Der Umgang mit Albayraks Rücktritt hat gezeigt, wie tief die meisten Medien in der Türkei gesunken sind. Sender und Zeitungen wagten es nicht, über den Rücktritt zu berichten, bis sie eine Weisung aus dem Präsidentenpalast erhielten. Weder die staatliche Nachrichtenagentur Anadolu noch Zeitungen wie „Hürriyet“oder Nachrichtensender wie CNN-Türk meldeten, dass Albayrak sein Amt aufgegeben hatte.

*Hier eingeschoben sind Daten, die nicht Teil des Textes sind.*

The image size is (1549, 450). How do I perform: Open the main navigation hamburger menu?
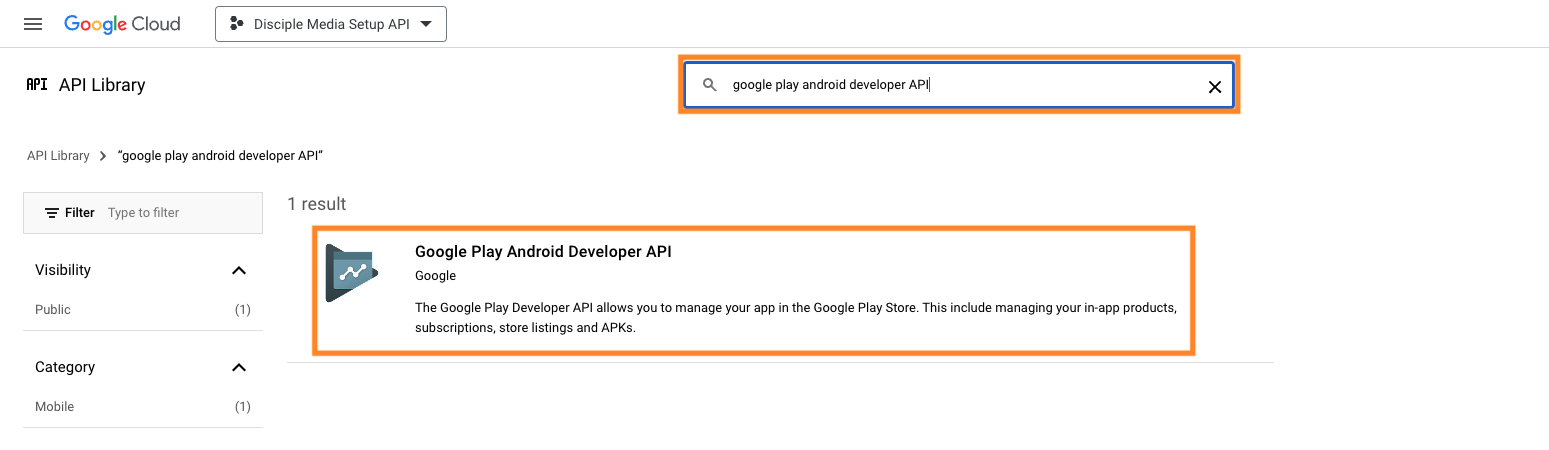33,24
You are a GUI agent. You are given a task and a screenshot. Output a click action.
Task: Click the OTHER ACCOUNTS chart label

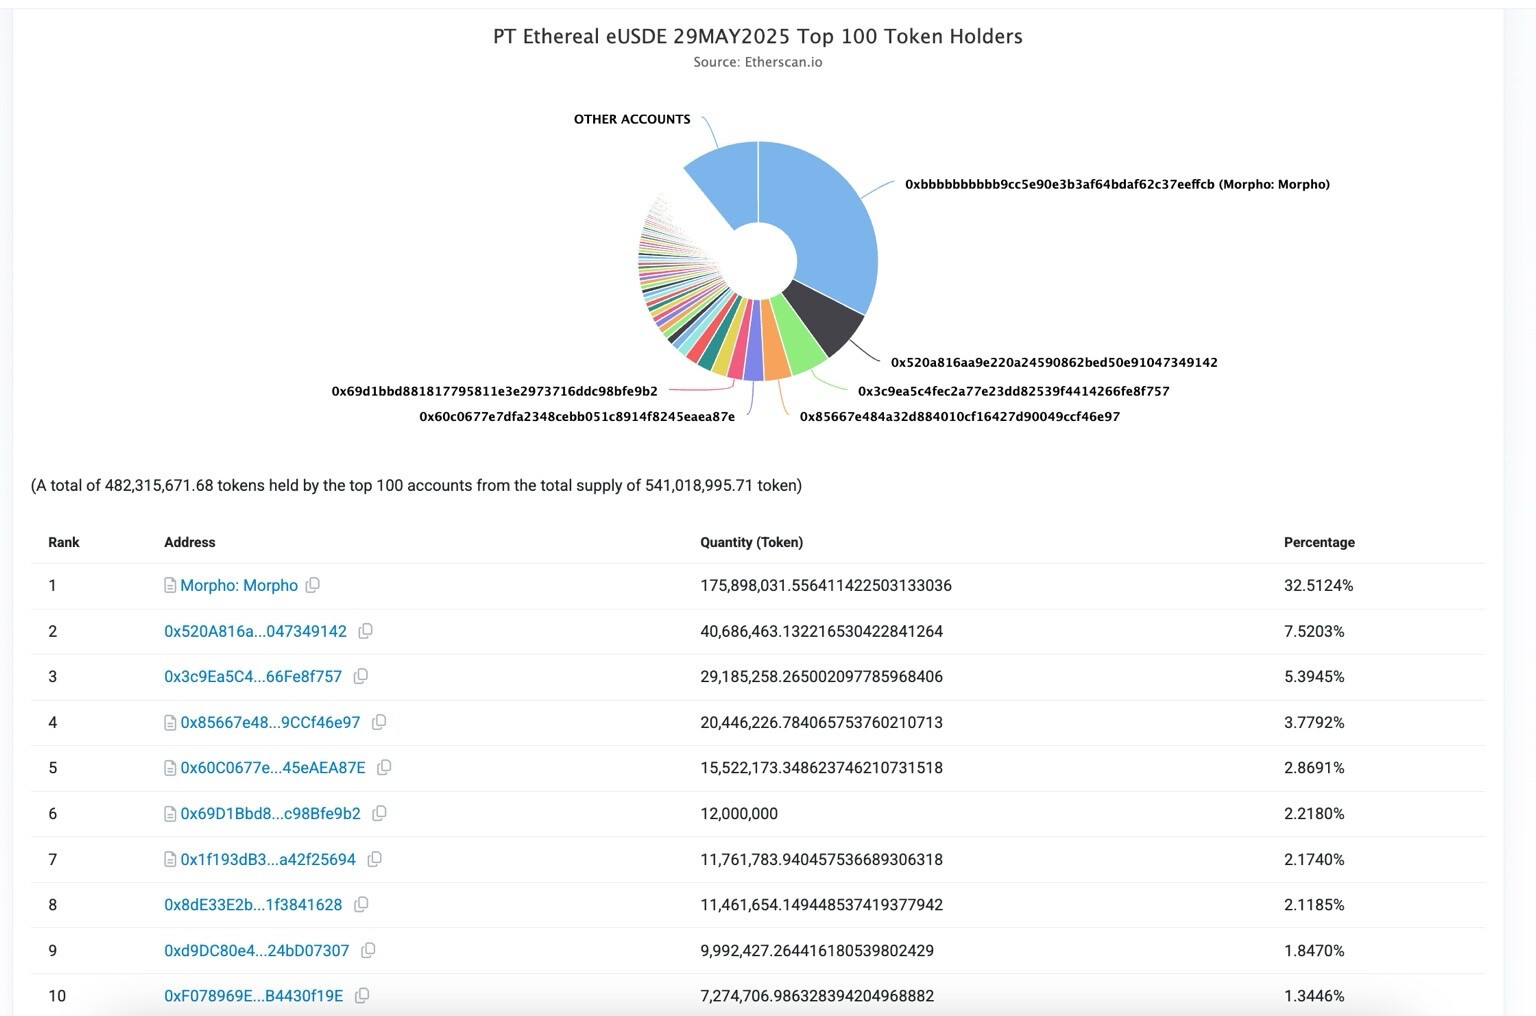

Erst als Erdogan mehr als 24 Stunden später den Rücktritt seines Schwiegersohns annahm, hoben Anadolu und andere große Medien ihre Nachrichtensperren auf.
Seitdem wird selbst in einigen Erdogan-treuen Medien Kritik geäußert. CNN-Türk und „Hürriyet“gehören zu Großunternehmen, die Erdogans Regierung unterstützen, um sich das Wohlwollen des Präsidenten und öffentliche Aufträge zu sichern. Über die Jahre hat sich die Regierung so die Gefolgschaft von rund 90 Prozent der landesweiten Medien in der Türkei verschafft. Staatliche Medien sind ebenfalls zu Sprachrohren Erdogans geworden.
Doch selbst Journalisten bei den Staatsmedien haben inzwischen Bauchschmerzen. Nach Albayraks Rücktritt riefen Mitarbeiter regierungsnaher Medien den unabhängigen Journalisten Rusen Cakir an und forderten ihn auf, den Abgang des Ministers zu melden, wie Cakir in seinem Internet-Fernsehkanal Medyascope berichtete. Sie selbst dürften es nicht. Wegen dieser Zustände informieren sich immer mehr Türken bei Kanälen wie Medyascope oder Özdemirs YouTube-Kanal. Erdogans Regierung will dieseWege mit einem neuen Gesetz für die sozialen Medien stärker kontrollieren. Cakir ist aber sicher, dass Ankara diesen Kampf verlieren wird, weil die technologische Entwicklung immer neue Schlupflöcher ermöglichen wird.